◆ PROBLEM STATEMENT: Could you set down the whole dwarven sayings thread below, word for word?

I've had a dwarven thief playing in my game who has put forth a few...colorful sayings.

His favorite/most common: "Kiss my bearded arse." or (sometimes) "Kiss my bearded dwarven arse."

One I particularly like:
"Well, ain't he the bellows?" Used about someone believed to be full of "hot air"...the dwarven equivalent of saying someone's "full of s***".

Others:
"May your forges burn hot and your ales run cold." a general parting of good will/well wishing. Also, in the same vein, "Hot forges and cold steel to you."

"Orcass!" general curse that gets applied in pretty much all situations. (I very much like the recommendation of "Shale!" as a similar exclamation.)


----------



## Aberzanzorax

"A man tests his own steel before he allows an enemy to test it."
-(Two fairly obvious meanings).



"A bite hurts more when there are a thousand teeth"
-Referring to dwarven togetherness/cooperativeness.

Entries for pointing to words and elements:

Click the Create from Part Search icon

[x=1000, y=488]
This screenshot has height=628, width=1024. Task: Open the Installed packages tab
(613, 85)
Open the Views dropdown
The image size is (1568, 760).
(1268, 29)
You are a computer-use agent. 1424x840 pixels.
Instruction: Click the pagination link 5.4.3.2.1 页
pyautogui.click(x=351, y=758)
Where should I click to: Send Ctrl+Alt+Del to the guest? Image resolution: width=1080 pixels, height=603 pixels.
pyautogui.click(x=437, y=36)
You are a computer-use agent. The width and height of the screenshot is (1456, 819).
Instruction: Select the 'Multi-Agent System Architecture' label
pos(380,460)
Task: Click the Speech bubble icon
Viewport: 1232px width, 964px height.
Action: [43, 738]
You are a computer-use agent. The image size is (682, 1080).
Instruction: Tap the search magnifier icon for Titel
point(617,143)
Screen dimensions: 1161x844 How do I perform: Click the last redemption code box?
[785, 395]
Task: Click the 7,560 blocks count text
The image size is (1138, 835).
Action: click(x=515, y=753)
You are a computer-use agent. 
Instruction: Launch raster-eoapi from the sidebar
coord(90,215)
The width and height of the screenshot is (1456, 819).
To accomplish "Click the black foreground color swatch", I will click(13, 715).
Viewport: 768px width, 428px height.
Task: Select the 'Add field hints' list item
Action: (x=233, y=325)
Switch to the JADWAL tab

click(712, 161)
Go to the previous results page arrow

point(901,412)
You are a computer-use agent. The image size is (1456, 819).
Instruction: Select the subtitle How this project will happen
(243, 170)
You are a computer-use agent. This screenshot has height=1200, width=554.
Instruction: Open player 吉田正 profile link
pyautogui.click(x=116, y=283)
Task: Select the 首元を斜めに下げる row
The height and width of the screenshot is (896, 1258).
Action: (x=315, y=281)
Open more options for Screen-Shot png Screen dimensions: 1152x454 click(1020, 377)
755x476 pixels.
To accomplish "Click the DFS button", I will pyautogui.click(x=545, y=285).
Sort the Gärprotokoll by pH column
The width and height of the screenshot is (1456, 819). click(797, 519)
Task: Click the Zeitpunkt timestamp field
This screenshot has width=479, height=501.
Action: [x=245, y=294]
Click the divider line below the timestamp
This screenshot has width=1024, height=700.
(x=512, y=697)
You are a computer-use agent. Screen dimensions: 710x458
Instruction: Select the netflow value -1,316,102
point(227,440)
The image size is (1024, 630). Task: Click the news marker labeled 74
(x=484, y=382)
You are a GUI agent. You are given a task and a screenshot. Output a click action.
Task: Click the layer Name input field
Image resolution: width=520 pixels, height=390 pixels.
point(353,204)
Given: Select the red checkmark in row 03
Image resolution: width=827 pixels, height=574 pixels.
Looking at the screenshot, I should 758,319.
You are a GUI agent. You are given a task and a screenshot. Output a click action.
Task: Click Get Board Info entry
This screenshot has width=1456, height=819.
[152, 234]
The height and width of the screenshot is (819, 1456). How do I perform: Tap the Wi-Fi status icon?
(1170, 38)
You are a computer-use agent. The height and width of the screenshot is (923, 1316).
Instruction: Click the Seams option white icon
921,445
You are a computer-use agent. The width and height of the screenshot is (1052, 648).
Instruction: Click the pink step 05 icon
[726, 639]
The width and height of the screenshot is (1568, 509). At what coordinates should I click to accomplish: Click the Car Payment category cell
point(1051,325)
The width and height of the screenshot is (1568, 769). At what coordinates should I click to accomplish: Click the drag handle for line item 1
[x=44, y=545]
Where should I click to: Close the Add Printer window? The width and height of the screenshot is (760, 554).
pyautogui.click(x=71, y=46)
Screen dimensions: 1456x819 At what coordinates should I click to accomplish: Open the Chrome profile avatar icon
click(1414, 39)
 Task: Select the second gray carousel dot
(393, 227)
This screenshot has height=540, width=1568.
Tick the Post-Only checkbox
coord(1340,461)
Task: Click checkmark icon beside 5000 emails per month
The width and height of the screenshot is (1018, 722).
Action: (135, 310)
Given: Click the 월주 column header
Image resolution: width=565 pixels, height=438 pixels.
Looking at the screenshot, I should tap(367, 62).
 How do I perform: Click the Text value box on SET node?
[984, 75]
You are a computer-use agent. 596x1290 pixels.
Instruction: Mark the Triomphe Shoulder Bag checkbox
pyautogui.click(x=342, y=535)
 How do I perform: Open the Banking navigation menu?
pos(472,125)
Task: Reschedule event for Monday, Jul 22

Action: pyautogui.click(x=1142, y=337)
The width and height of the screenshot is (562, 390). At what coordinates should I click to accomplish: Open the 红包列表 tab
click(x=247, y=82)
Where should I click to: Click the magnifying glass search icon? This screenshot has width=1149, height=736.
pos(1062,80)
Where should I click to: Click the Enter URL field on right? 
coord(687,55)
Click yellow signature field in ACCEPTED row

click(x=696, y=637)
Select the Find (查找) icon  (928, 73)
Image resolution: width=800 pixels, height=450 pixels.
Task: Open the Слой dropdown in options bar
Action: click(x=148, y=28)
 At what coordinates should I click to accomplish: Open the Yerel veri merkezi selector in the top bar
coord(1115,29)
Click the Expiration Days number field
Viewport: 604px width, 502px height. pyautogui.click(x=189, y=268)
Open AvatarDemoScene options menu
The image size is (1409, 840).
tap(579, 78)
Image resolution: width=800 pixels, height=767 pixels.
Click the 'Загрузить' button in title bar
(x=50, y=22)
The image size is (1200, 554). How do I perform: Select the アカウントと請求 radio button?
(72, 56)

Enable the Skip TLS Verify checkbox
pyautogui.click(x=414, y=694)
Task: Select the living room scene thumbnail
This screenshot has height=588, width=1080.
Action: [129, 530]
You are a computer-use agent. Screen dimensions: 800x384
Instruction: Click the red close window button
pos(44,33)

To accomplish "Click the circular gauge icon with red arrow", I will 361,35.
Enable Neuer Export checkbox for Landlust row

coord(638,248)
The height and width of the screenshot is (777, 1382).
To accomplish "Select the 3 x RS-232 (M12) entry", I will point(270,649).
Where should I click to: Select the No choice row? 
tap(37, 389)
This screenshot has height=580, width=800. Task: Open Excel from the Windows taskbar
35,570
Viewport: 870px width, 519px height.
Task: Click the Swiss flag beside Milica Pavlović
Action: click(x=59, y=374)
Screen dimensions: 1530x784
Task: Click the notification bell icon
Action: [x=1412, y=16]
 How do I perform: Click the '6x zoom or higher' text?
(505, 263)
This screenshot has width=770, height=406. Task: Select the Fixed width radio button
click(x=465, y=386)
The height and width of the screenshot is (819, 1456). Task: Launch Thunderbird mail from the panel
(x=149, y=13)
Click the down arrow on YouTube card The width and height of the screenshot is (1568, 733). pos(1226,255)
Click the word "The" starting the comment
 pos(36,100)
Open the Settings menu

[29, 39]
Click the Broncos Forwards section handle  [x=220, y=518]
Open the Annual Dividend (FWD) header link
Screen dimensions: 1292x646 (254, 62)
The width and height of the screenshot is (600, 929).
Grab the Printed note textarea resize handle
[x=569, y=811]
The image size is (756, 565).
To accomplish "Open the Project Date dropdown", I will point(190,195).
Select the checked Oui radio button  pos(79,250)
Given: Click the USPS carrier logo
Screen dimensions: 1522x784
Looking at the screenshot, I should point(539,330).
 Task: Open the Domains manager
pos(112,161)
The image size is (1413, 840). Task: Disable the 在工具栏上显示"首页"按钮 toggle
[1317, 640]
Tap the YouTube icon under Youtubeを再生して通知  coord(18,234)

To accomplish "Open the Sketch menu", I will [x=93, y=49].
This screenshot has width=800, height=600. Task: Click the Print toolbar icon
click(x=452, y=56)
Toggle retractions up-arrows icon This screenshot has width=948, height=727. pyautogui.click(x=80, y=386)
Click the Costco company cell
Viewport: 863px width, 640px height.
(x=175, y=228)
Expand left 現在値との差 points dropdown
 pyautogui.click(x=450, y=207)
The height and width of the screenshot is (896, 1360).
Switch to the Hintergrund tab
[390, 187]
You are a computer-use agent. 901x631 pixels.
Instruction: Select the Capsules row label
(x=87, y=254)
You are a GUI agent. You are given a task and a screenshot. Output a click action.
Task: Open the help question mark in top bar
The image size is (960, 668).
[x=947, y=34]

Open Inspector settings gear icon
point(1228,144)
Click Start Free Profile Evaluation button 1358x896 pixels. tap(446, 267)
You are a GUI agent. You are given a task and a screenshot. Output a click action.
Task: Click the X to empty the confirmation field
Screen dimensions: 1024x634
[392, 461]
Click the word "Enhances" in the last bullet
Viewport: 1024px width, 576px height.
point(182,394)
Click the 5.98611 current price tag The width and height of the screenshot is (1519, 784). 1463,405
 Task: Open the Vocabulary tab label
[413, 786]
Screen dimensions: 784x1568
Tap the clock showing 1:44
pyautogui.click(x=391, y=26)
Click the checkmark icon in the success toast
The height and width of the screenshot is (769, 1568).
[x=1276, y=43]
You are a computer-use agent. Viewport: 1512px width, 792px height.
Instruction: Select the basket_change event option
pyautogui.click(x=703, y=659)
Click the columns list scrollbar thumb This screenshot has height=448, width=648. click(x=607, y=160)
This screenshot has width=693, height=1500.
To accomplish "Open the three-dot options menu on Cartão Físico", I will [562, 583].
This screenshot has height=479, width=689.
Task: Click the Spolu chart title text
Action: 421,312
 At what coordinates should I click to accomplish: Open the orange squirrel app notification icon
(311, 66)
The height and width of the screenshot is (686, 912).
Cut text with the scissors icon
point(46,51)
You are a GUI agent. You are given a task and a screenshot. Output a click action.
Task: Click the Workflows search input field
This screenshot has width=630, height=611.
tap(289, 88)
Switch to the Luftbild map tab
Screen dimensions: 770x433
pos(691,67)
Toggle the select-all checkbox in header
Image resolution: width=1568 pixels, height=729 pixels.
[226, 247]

◆ THE RESULT:
I've had a dwarven thief playing in my game who has put forth a few...colorful sayings.

His favorite/most common: "Kiss my bearded arse." or (sometimes) "Kiss my bearded dwarven arse."

One I particularly like:
"Well, ain't he the bellows?" Used about someone believed to be full of "hot air"...the dwarven equivalent of saying someone's "full of s***".

Others:
"May your forges burn hot and your ales run cold." a general parting of good will/well wishing. Also, in the same vein, "Hot forges and cold steel to you."

"Orcass!" general curse that gets applied in pretty much all situations. (I very much like the recommendation of "Shale!" as a similar exclamation.)


----------



## Aberzanzorax

"A man tests his own steel before he allows an enemy to test it."
-(Two fairly obvious meanings).



"A bite hurts more when there are a thousand teeth"
-Referring to dwarven togetherness/cooperativeness.